[Opening Extracted information section]
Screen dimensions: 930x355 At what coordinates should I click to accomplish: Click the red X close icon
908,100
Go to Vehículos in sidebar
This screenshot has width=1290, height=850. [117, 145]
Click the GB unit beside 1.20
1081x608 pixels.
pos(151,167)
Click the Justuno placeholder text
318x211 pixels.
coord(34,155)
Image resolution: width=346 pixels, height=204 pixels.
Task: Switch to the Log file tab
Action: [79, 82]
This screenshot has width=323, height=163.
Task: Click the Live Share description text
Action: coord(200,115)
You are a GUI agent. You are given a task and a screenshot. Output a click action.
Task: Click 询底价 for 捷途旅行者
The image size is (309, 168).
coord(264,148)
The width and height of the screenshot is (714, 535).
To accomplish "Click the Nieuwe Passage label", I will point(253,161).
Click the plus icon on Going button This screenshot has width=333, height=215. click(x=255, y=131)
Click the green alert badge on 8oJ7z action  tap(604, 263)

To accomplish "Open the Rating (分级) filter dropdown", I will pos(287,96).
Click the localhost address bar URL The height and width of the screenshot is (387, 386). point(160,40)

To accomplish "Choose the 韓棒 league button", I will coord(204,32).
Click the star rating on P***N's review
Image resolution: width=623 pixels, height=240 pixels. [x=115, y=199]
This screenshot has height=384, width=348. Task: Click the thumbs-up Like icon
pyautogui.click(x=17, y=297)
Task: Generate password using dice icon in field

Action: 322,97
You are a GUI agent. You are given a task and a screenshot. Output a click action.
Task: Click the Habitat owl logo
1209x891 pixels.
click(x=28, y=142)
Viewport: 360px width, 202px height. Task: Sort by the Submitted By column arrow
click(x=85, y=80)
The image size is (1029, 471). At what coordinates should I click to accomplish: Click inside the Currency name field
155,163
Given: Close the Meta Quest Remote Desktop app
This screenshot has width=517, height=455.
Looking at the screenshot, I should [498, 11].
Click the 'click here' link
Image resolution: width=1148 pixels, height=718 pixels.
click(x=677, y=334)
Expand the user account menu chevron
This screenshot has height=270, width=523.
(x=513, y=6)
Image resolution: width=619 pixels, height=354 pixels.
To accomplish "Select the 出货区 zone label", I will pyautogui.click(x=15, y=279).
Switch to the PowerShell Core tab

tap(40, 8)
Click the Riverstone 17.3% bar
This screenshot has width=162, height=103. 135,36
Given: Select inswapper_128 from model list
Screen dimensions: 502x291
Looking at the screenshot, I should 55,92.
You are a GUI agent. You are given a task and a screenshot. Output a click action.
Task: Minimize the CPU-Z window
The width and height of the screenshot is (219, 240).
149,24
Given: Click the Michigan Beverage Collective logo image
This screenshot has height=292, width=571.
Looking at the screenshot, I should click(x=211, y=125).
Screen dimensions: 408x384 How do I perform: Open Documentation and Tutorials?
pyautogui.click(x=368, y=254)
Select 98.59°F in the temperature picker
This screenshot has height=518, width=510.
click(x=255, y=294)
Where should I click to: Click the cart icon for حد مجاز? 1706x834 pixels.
[Closing Extracted information section]
◆ **Exercise goal**
Would you transcribe every entry exactly, leaving nothing out?

◆ **Completed task**
Screen dimensions: 930x355 At what coordinates should I click to accomplish: Click the red X close icon
908,100
Go to Vehículos in sidebar
This screenshot has width=1290, height=850. [117, 145]
Click the GB unit beside 1.20
1081x608 pixels.
pos(151,167)
Click the Justuno placeholder text
318x211 pixels.
coord(34,155)
Image resolution: width=346 pixels, height=204 pixels.
Task: Switch to the Log file tab
Action: [79, 82]
This screenshot has width=323, height=163.
Task: Click the Live Share description text
Action: coord(200,115)
You are a GUI agent. You are given a task and a screenshot. Output a click action.
Task: Click 询底价 for 捷途旅行者
The image size is (309, 168).
coord(264,148)
The width and height of the screenshot is (714, 535).
To accomplish "Click the Nieuwe Passage label", I will point(253,161).
Click the plus icon on Going button This screenshot has width=333, height=215. click(x=255, y=131)
Click the green alert badge on 8oJ7z action  tap(604, 263)

To accomplish "Open the Rating (分级) filter dropdown", I will pos(287,96).
Click the localhost address bar URL The height and width of the screenshot is (387, 386). point(160,40)

To accomplish "Choose the 韓棒 league button", I will coord(204,32).
Click the star rating on P***N's review
Image resolution: width=623 pixels, height=240 pixels. [x=115, y=199]
This screenshot has height=384, width=348. Task: Click the thumbs-up Like icon
pyautogui.click(x=17, y=297)
Task: Generate password using dice icon in field

Action: 322,97
You are a GUI agent. You are given a task and a screenshot. Output a click action.
Task: Click the Habitat owl logo
1209x891 pixels.
click(x=28, y=142)
Viewport: 360px width, 202px height. Task: Sort by the Submitted By column arrow
click(x=85, y=80)
The image size is (1029, 471). At what coordinates should I click to accomplish: Click inside the Currency name field
155,163
Given: Close the Meta Quest Remote Desktop app
This screenshot has width=517, height=455.
Looking at the screenshot, I should [498, 11].
Click the 'click here' link
Image resolution: width=1148 pixels, height=718 pixels.
click(x=677, y=334)
Expand the user account menu chevron
This screenshot has height=270, width=523.
(x=513, y=6)
Image resolution: width=619 pixels, height=354 pixels.
To accomplish "Select the 出货区 zone label", I will pyautogui.click(x=15, y=279).
Switch to the PowerShell Core tab

tap(40, 8)
Click the Riverstone 17.3% bar
This screenshot has width=162, height=103. 135,36
Given: Select inswapper_128 from model list
Screen dimensions: 502x291
Looking at the screenshot, I should 55,92.
You are a GUI agent. You are given a task and a screenshot. Output a click action.
Task: Minimize the CPU-Z window
The width and height of the screenshot is (219, 240).
149,24
Given: Click the Michigan Beverage Collective logo image
This screenshot has height=292, width=571.
Looking at the screenshot, I should click(x=211, y=125).
Screen dimensions: 408x384 How do I perform: Open Documentation and Tutorials?
pyautogui.click(x=368, y=254)
Select 98.59°F in the temperature picker
This screenshot has height=518, width=510.
click(x=255, y=294)
Where should I click to: Click the cart icon for حد مجاز? 1706x834 pixels.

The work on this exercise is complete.